[Records contained in a dataset]
========================================
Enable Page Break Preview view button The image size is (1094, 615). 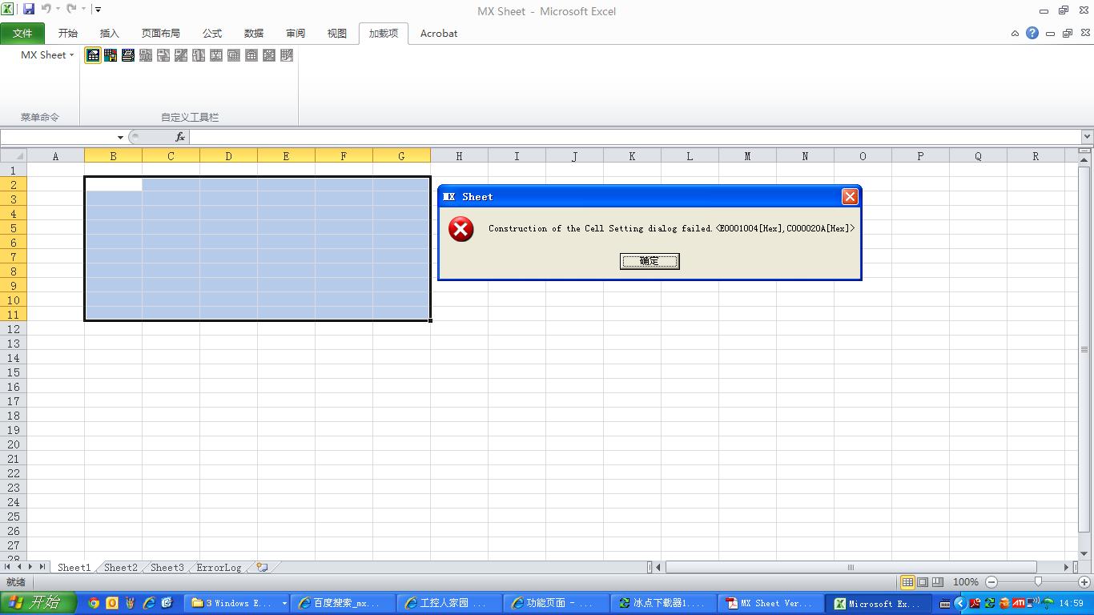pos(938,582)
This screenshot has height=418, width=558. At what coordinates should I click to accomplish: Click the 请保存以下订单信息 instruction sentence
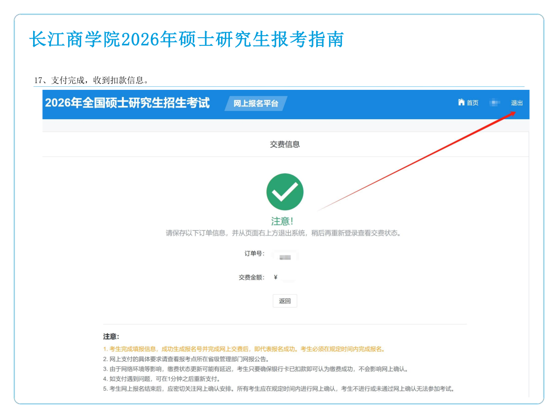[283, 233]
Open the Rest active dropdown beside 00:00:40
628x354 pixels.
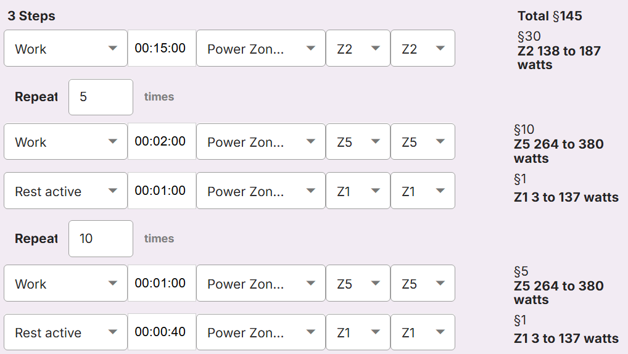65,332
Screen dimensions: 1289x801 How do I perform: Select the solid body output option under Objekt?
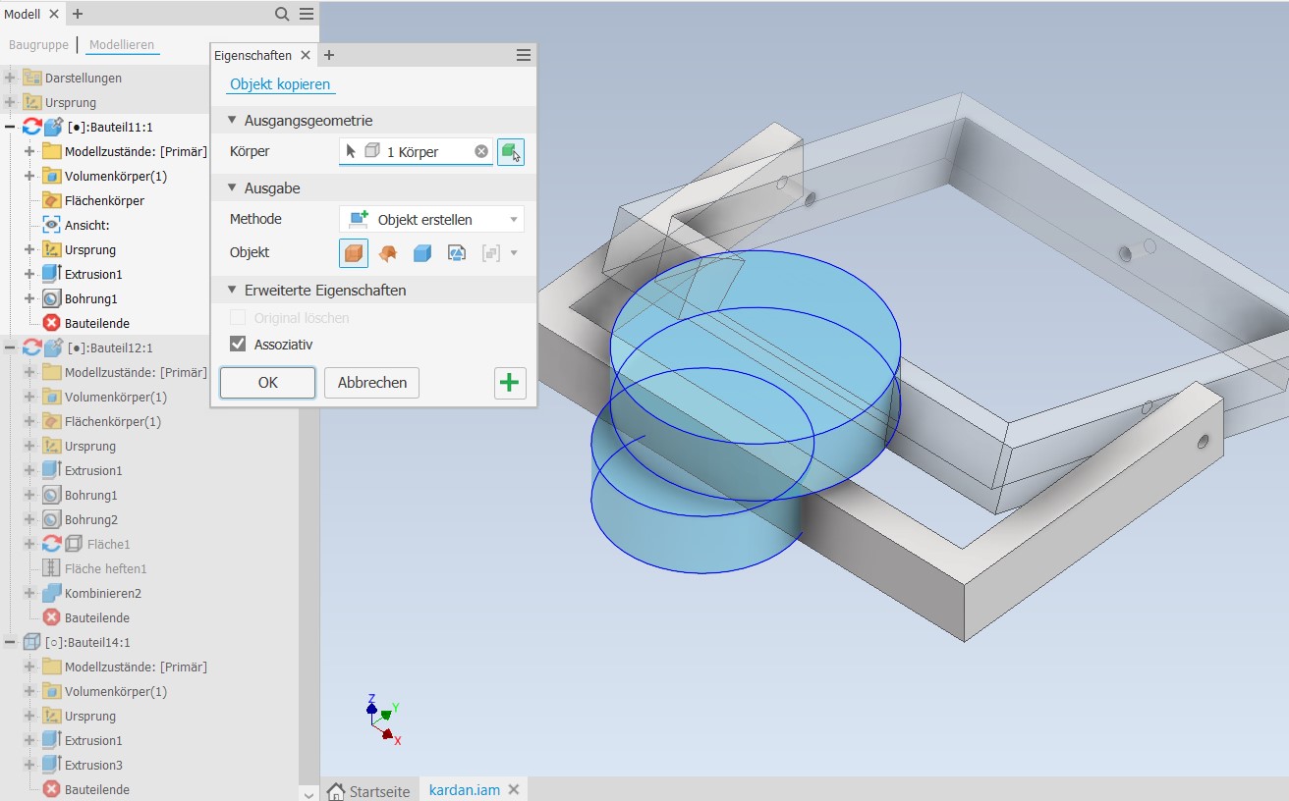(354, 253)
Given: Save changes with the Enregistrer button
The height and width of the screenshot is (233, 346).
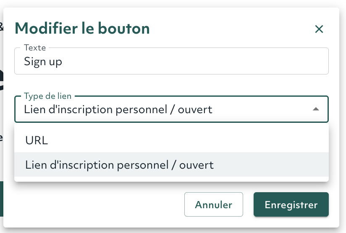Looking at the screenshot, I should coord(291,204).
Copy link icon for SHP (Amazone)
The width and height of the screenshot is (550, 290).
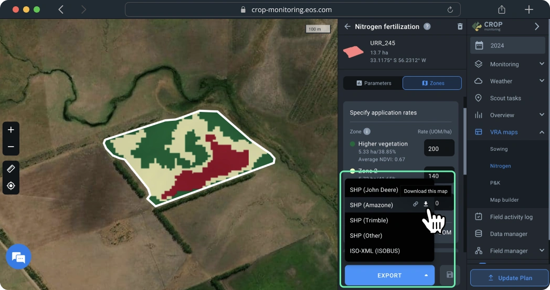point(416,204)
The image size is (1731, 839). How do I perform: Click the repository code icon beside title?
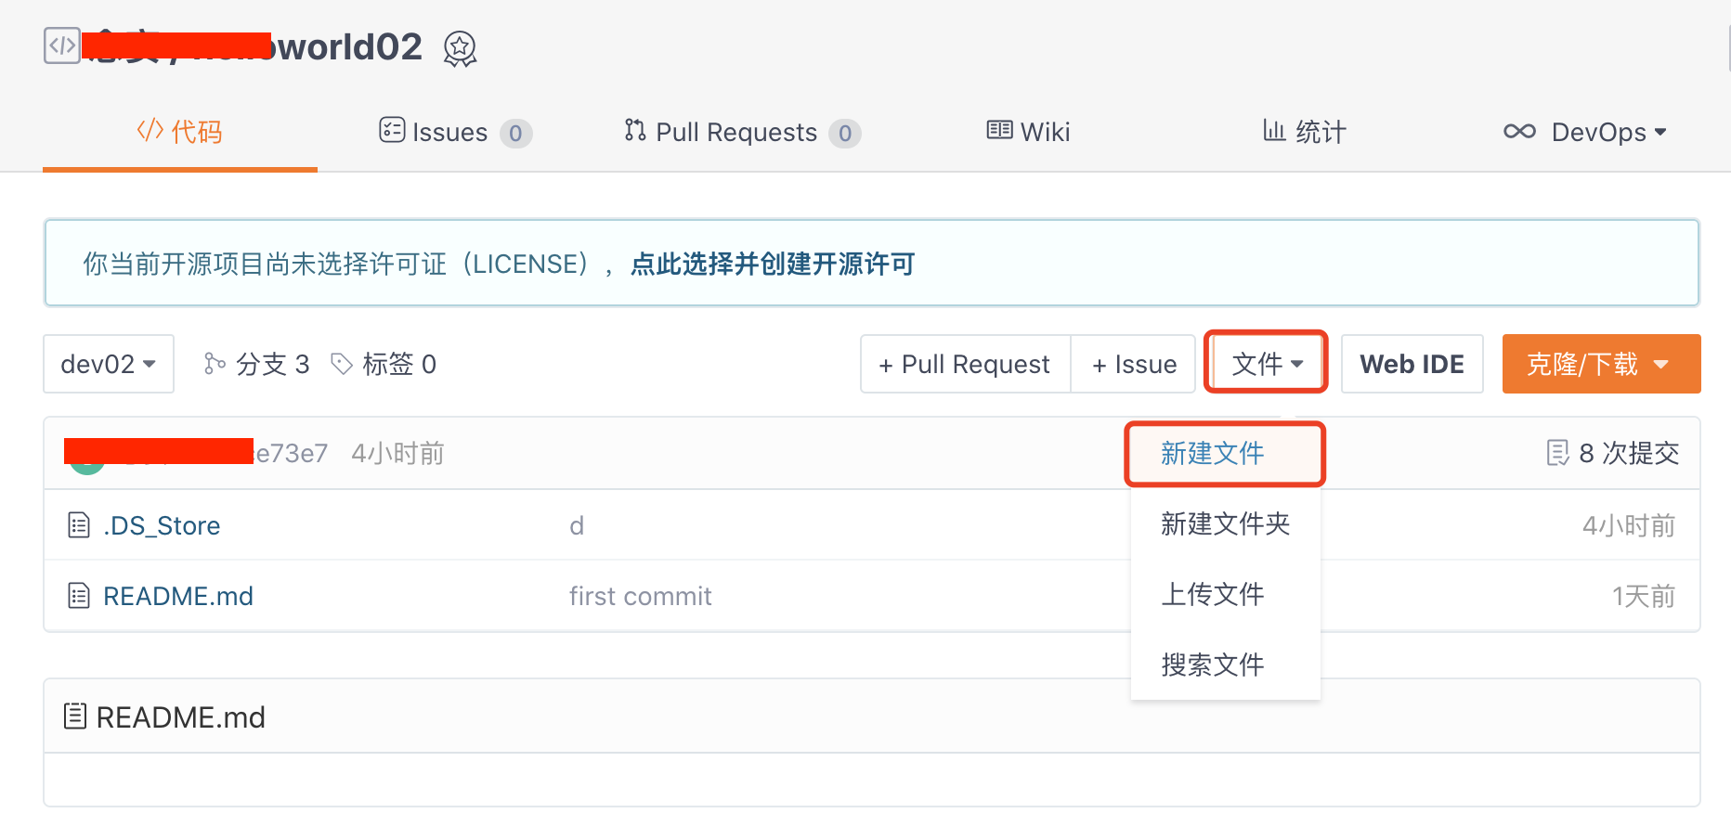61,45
========================================
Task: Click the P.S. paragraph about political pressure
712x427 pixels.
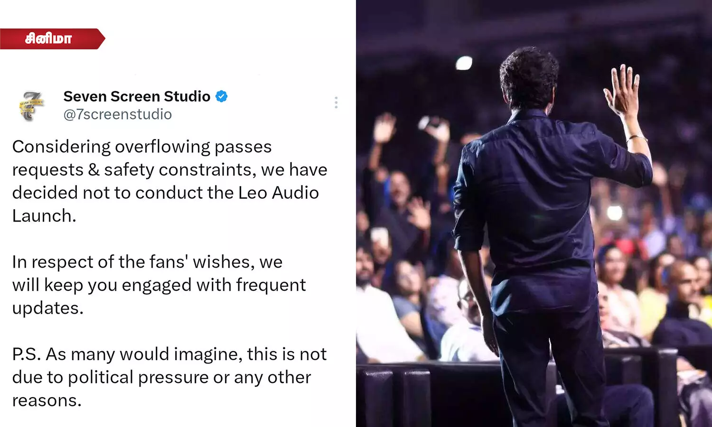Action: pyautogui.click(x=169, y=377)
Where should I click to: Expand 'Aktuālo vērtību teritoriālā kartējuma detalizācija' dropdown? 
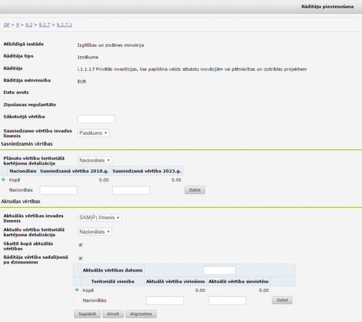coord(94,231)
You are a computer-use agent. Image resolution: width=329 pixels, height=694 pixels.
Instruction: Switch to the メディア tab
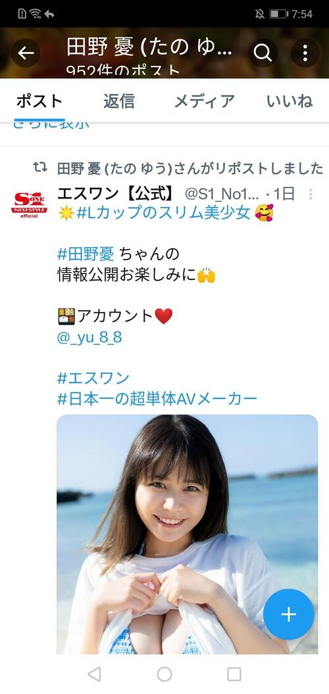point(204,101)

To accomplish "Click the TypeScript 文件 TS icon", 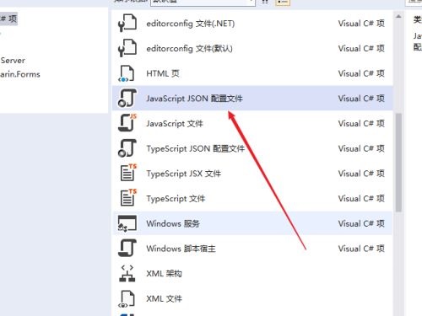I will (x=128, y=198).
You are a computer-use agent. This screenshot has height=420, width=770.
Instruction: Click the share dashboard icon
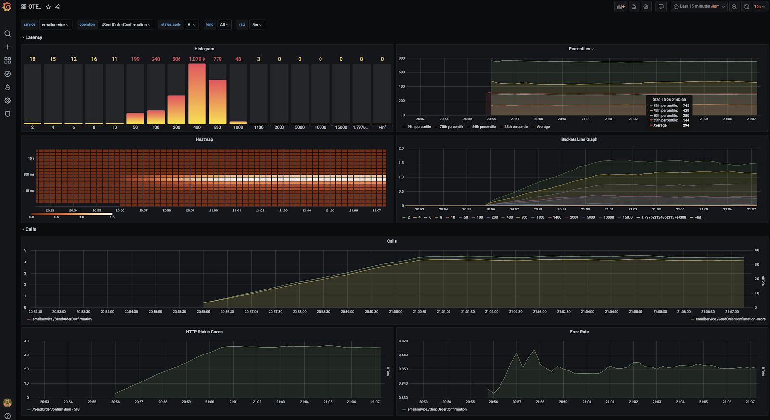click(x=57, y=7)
========================================
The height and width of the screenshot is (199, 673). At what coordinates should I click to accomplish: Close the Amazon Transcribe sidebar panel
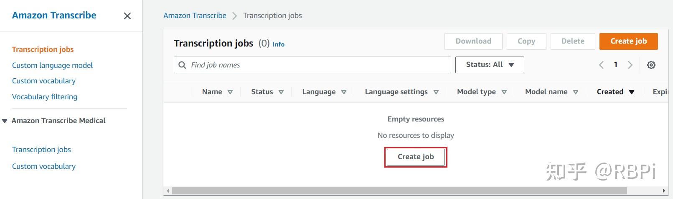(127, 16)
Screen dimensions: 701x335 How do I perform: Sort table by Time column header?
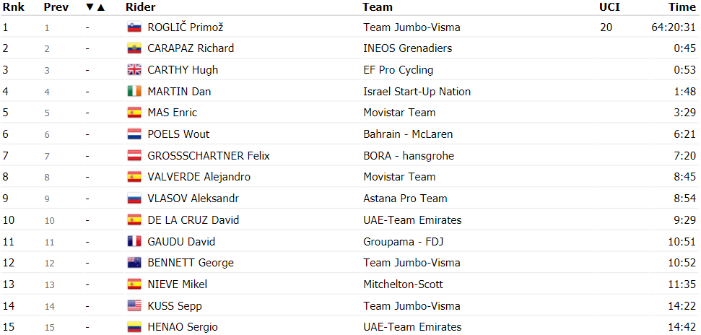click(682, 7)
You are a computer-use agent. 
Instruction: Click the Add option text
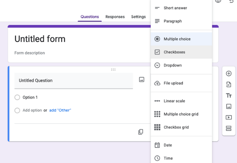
========================================
**EXERCISE:** Search the entries for the word "computer" and show every line that has it.

**EXERCISE RESULT:**
You are a computer-use agent. Image resolution: width=329 pixels, height=694 pixels.
You are a computer-use agent. This screenshot has height=420, width=770.
You are a computer-use agent. 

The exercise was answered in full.